Document passage:
IN WITNESS WHEREOF, the parties hereto have executed this Services Agreement as of the date
first above written.

AMERICAN REALTY CAPITAL ADVISORS II, LLC,

a Delaware limited liability company

By: /s/ William M. Kahane

William M. Kahane, President,

Chief Operating Officer and Treasurer

GRUBB & ELLIS HEALTHCARE REIT, INC.,

a Maryland corporation

By: /s/ Scott Peters

Scott Peters, Chief Executive Officer,

President and Chairman

Exhibit A to Services Agreement

GENERAL CONSULTING SERVICES

Provide pertinent advice, guidance and information to the REIT in connection with:

	 	•	 	Industry developments

	 	•	 	Real estate markets

	 	•	 	Financing environment and credit markets

	 	•	 	Government regulations

	 	•	 	Economic conditions

	 	•	 	Demographic data

Exhibit B to Services Agreement

ARC II SUBORDINATED INCENTIVE PAYMENT (ASIP)

A. Definitions.

“Follow-On Net Sales Proceeds” shall mean the net sales proceeds from the sales of
properties acquired by the REIT, using funds raised in the Follow-On Offering (the “Follow-On
Assets”) (it being understood that funds from the Company’s initial public offering will be
invested prior to the investment of Funds from the Follow On Offering) remaining after the REIT has
made distributions to its stockholders of the total amount raised from stockholders in the
Follow-On Offering (less amounts paid to repurchase shares pursuant to our share repurchase plan),
plus an amount equal to an annual 8.0% cumulative, non-compounded return on such average invested
capital.

“Follow-On Realized Appreciation” shall mean the amount by which (1) the appraised
value of the Follow-On Assets at listing plus distributions paid prior to listing exceeds (2) the
sum of the total amount of capital raised from the REIT’s stockholders in the Follow-On Offering
(less amounts paid to repurchase shares pursuant to our share repurchase plan) plus an amount of
cash that, if distributed to stockholders as of the date of listing, would have provided them an
annual 8.0% cumulative, non-compounded return on such average invested capital.

To be done:
1: Rewrite the paragraph of the services agreement that starts with the term “Follow-On Realized Appreciation” as a short list that keeps its main facts.
2: Do these statements agree with the services agreement? Answer yes or no for each, and quote the words that decide it.
(a) American Realty Capital Advisors II, LLC is described as a Maryland company.
(b) Demographic data is one of the topics covered by the general consulting services.
(c) The 8.0% annual return in the definitions is compounded.

Data extract:
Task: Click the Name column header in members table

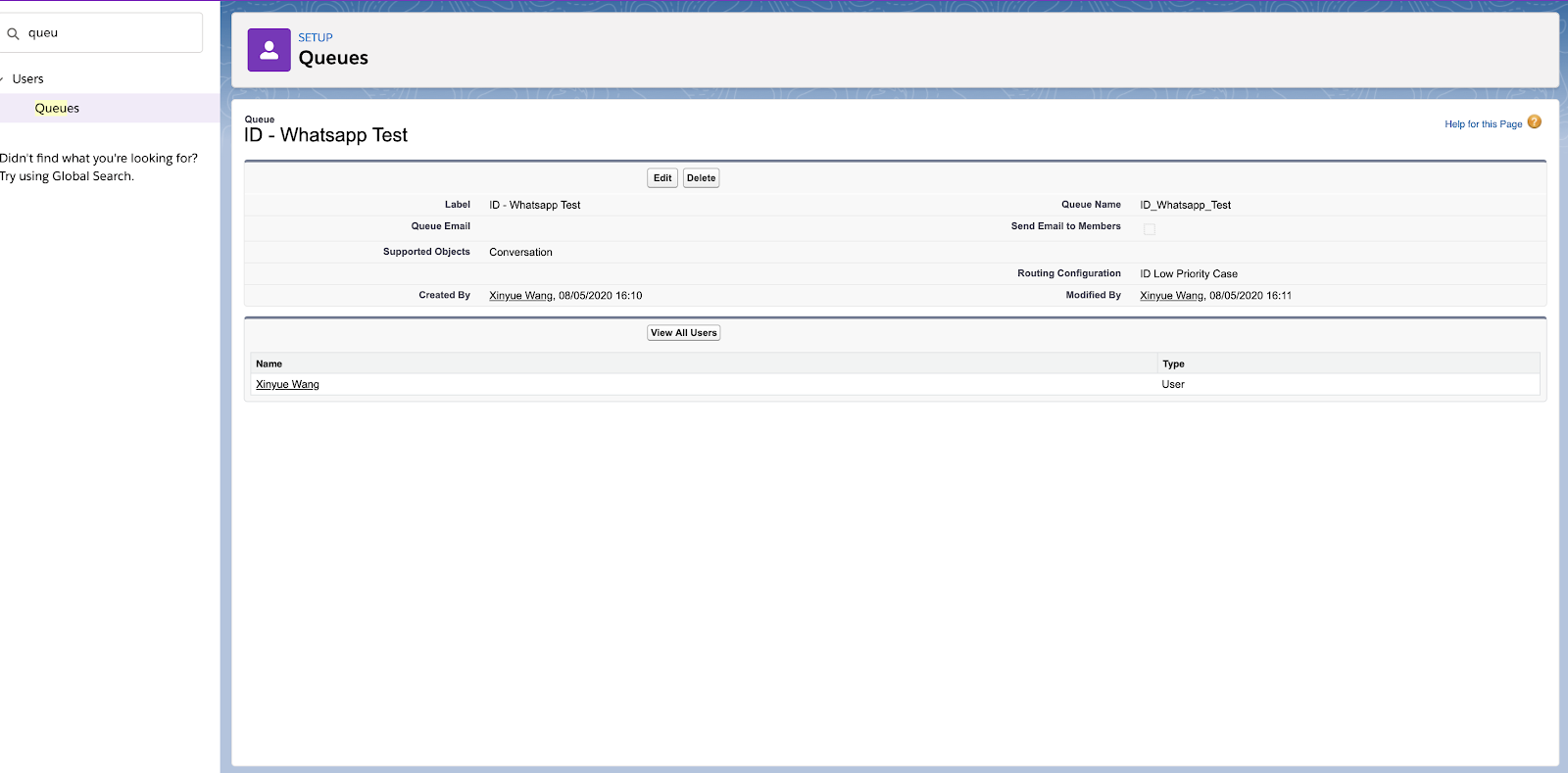Action: coord(270,363)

The replies:
1:
- Follow-On Realized Appreciation is the amount by which the first figure below exceeds the second.
- First figure: the appraised value of the Follow-On Assets at listing, plus distributions paid before listing.
- Second figure: the total capital raised from the REIT's stockholders in the Follow-On Offering, less amounts paid to repurchase shares under the share repurchase plan, plus the cash that, if distributed to stockholders as of the listing date, would have given them an annual 8.0% cumulative, non-compounded return on that average invested capital.

2:
(a) No: "a Delaware limited liability company"
(b) Yes: "Demographic data"
(c) No: "annual 8.0% cumulative, non-compounded return"